On May 9, 2006, plaintiff filed an "appeal" to the Planning Board, seeking review and revocation of the building permit. On May 11, 2006, the zoning official executed a notice ordering Bulla to cease and desist construction of the deck railing. On May 11, 2006, Bulla appealed the cease and desist order to the Planning Board, pointing out that there was a door leading from the second floor of the house to the roof of the garage and claiming that the deck existed for "decades." Thereafter, plaintiff filed her Order to Show Cause and motion for post-judgment relief to enforce the settlement agreement and hold Bulla in violation of R. 1:10-3.

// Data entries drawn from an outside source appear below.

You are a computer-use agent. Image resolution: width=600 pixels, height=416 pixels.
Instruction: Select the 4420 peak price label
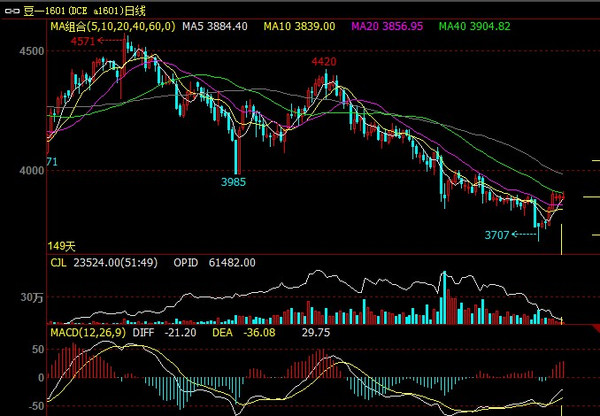point(323,62)

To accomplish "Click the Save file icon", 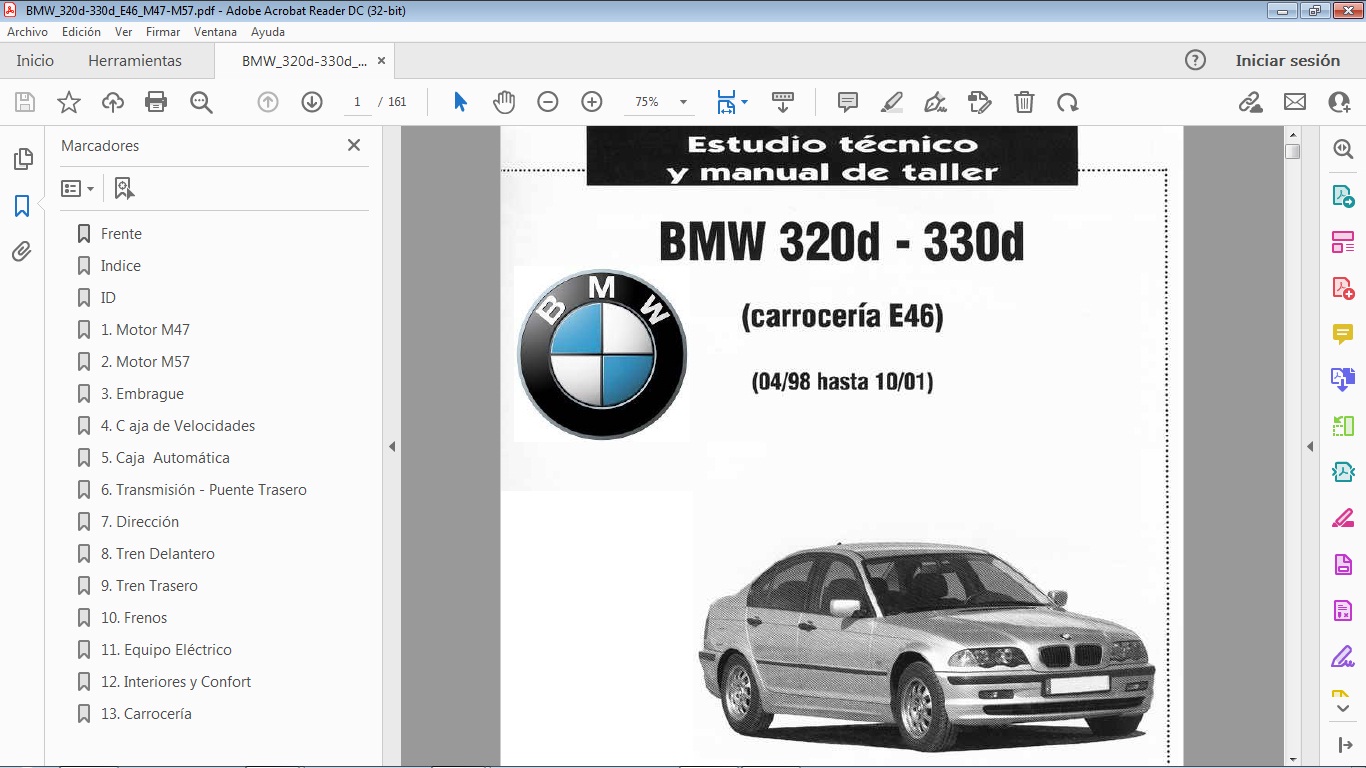I will point(23,101).
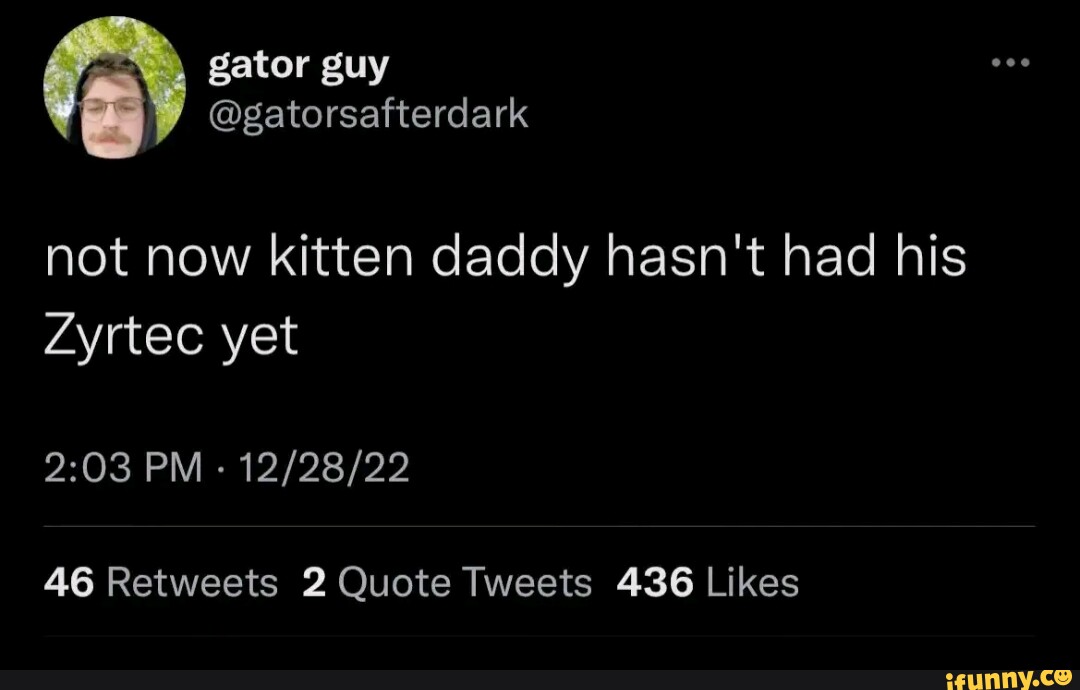Click the grey bar at the bottom
The height and width of the screenshot is (690, 1080).
click(x=450, y=680)
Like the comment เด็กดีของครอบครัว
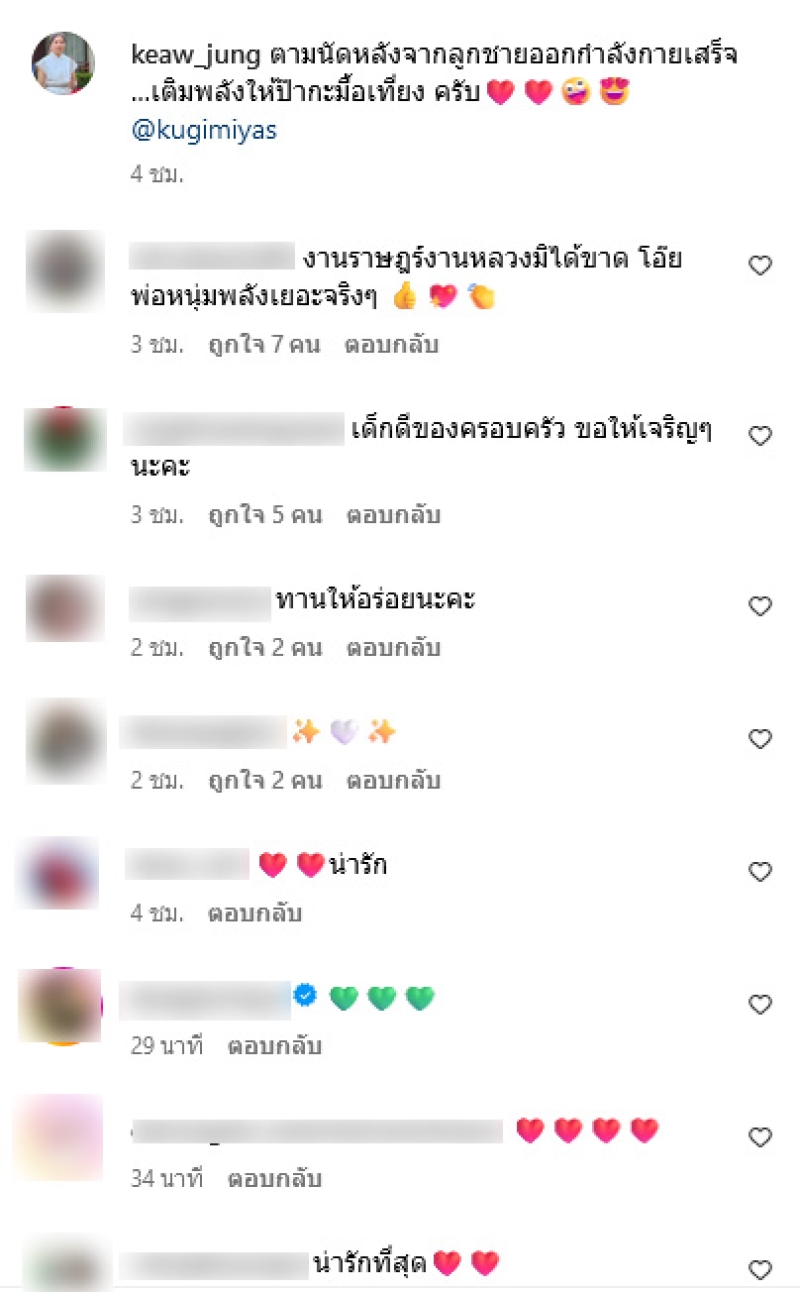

On August 4, 2006, the Law Division judge heard argument on plaintiff's motion. Plaintiff asserted that she and Bulla entered into a settlement agreement by which Bulla agreed that he would abandon any future right to build over his garage and, therefore, his subsequent attempt to build a deck was in violation of their settlement agreement and represented willful contumacious conduct. Bulla contested plaintiff's contention, asserting that that he did not agree to forego his future right to build a deck above the garage, only withdraw his then pending application.

The motion judge found that defendant was not "willfully contumacious" of the February 22 consent judgment, noting in part that the judgment did not expressly preclude Bulla from seeking further permits. Denying the relief sought by plaintiff, the judge found that the issue to be decided was whether the deck sought by Bulla was nonconforming, rather than a contumacious violation of a court order. He then found that the issue of nonconforming use was not properly before him and directed the parties to exhaust their administrative remedies before the appropriate municipal board.

On appeal, plaintiff does not challenge the judge's finding that determination of whether the deck was a nonconforming use is properly before the Planning Board. Instead, plaintiff asserts that the judge erred in finding Bulla not in willful contempt of the February 22 consent judgment and that the judge never determined the issues raised concerning the settlement agreement. Defendant concedes on appeal that the judge never decided the factual dispute respecting the settlement agreement.

Plaintiff's contention that Bulla's attempt to build a deck above the garage was willfully contemptuous of the consent judgment is without merit warranting further discussion in a written opinion. R. 2:11-3(e)(1)(E). We agree substantially with the judge's conclusions that the consent judgment did not expressly prevent Bulla from seeking future permits and, thus, he could not be found to be in willful contempt under R. 1:10-3. We accordingly affirm the order denying plaintiff's motion to hold defendant in violation of R. 1:10-3.

We also agree with both Bulla and plaintiff, however, that the judge neither addressed plaintiff's motion to enforce the purported settlement agreement nor resolved the factual dispute concerning that agreement. At oral argument on appeal, both Bulla and plaintiff advised that Bulla did not prosecute further his administrative appeal of the building official's cease and desist order and, thus, the Planning Board has not decided the issue of nonconforming use. Because the Zoning Permit has not been revoked and there may be a valid permit on file, arguably, there remains a controversy that may need to be resolved respecting the purported settlement agreement. Those issues remain outside the record on appeal.

We, therefore, reverse the order insofar as it denied plaintiff's motion to enforce the settlement agreement between plaintiff and Bulla. On remand, the Law Division should first determine whether a valid controversy still exists respecting the settlement agreement and, if so, decide the factual dispute between the parties, holding a plenary hearing if necessary. We do not retain jurisdiction.

Affirmed in part; reversed in part; and remanded for further proceedings consistent with this opinion.